The London Gynaecology and Fertility Centre, run by the infertility specialist Ian Craft, last week settled a unique High Court claim by an Austrian businessman that the clinic used his semen without his consent.
Michael von Schonburg sued the clinic for unauthorised use of his semen after learning that his former girlfriend had given birth to a daughter using his frozen semen without telling him.
Last week, shortly before a five day hearing was due to start in the High Court, the wealthy company director, aged 40, accepted a settlement on confidential terms. The clinic's solicitors, Withers, refused to comment at all on the settlement. Unusually, they were not even willing to name Mr von Schonburg's solicitors.

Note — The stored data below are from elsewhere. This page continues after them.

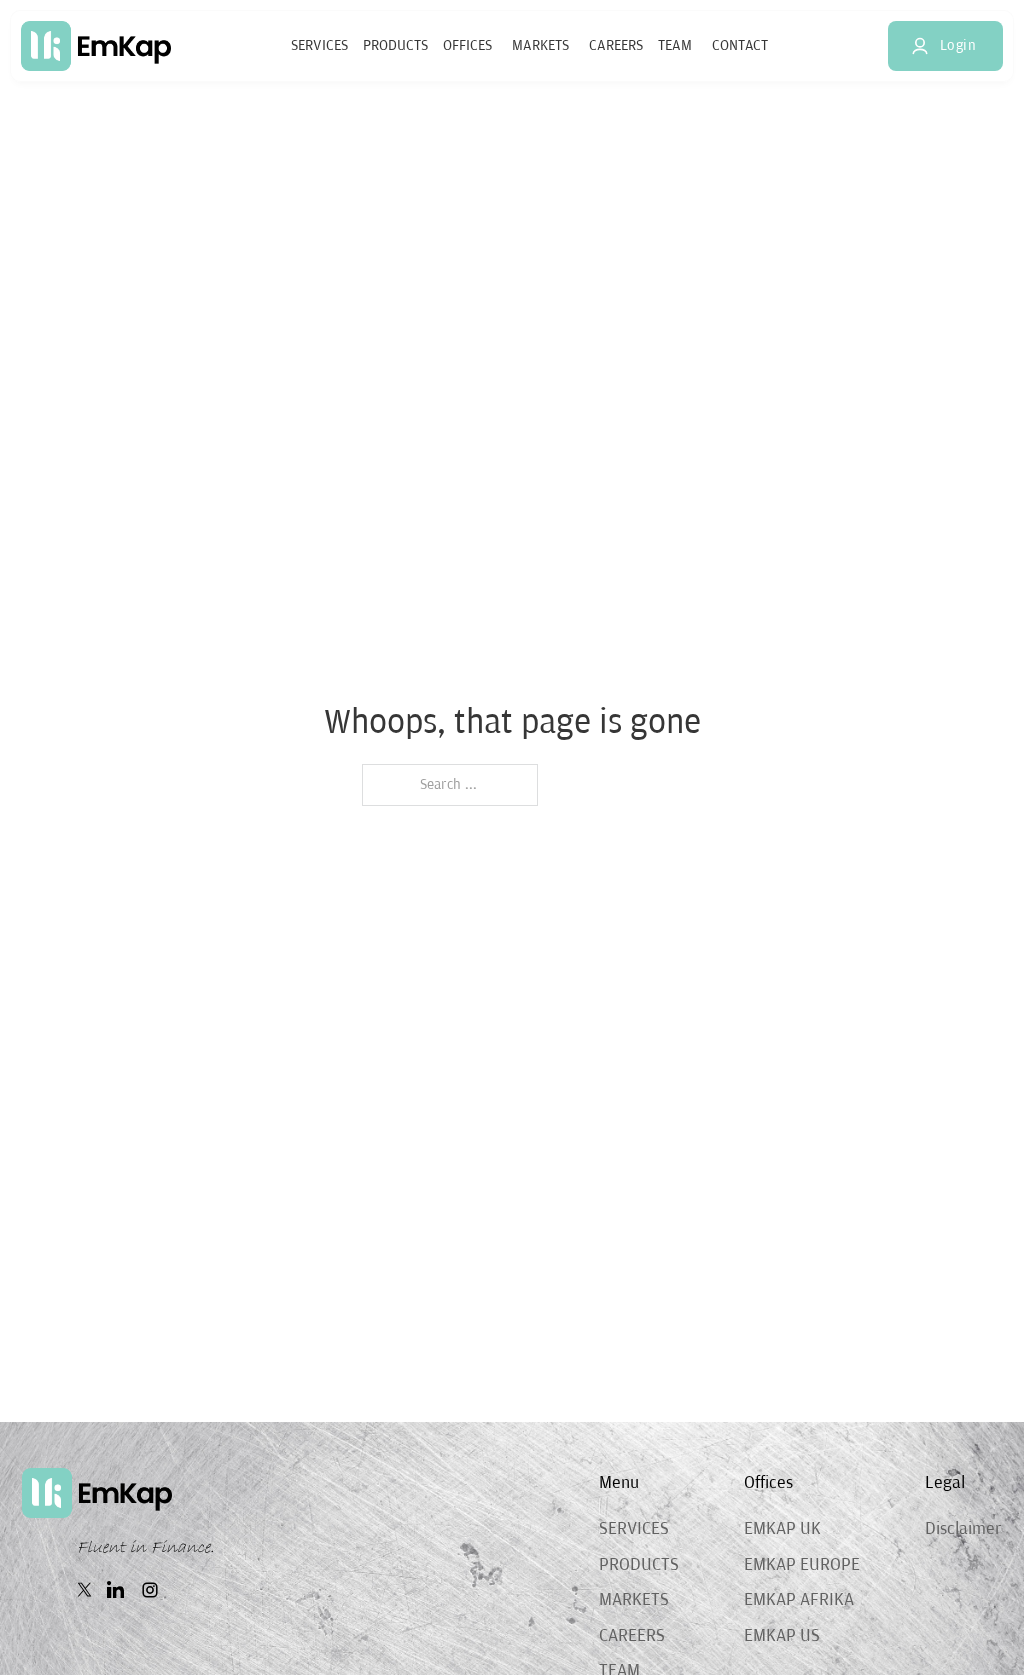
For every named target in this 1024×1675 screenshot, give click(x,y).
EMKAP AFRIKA (799, 1600)
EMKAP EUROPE (802, 1565)
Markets (540, 45)
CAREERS (632, 1636)
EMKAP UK (782, 1529)
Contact (740, 45)
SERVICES (634, 1529)
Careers (616, 45)
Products (395, 45)
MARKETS (634, 1600)
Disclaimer (963, 1529)
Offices (467, 45)
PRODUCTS (639, 1565)
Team (675, 45)
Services (319, 45)
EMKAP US (782, 1636)
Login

In his writ, claiming damages for breach of contract and breach of duty, he claimed that he had suffered distress, indignation, and anxiety as a result of the clinic's actions. He claimed that he was never told his semen would be frozen and preserved. He also asked the clinic to indemnify him against any claim for child maintenance.
Mr von Schonburg claimed that his relationship with Andrea Sladek, the child's mother, began in Switzerland in 1988, after her marriage had broken up, and lasted until 1994, when she moved to Paris and he moved to Vienna.
They met in London the following year, when she allegedly asked him to provide blood and semen samples for testing at the London Gynaecology and Fertility Centre because she was having fertility problems. He claims the clinic assured him that his semen would be used only for testing, not for in vitro fertilisation treatment.
Later that year, he alleged, Mrs Sladek began fertility treatment using his semen, and in June 1996 she gave birth to a daughter, Eve. The clinic claimed in its defence to the action that Mr von Schonburg signed a consent form allowing his sperm to be frozen and stored.
But last week Mr Justice Buckley was told at a brief hearing that the case had now been settled. As part of the deal, both sides have been banned from revealing the terms of the settlement. The case is unique in the English courts, although similar claims have been brought in the United States.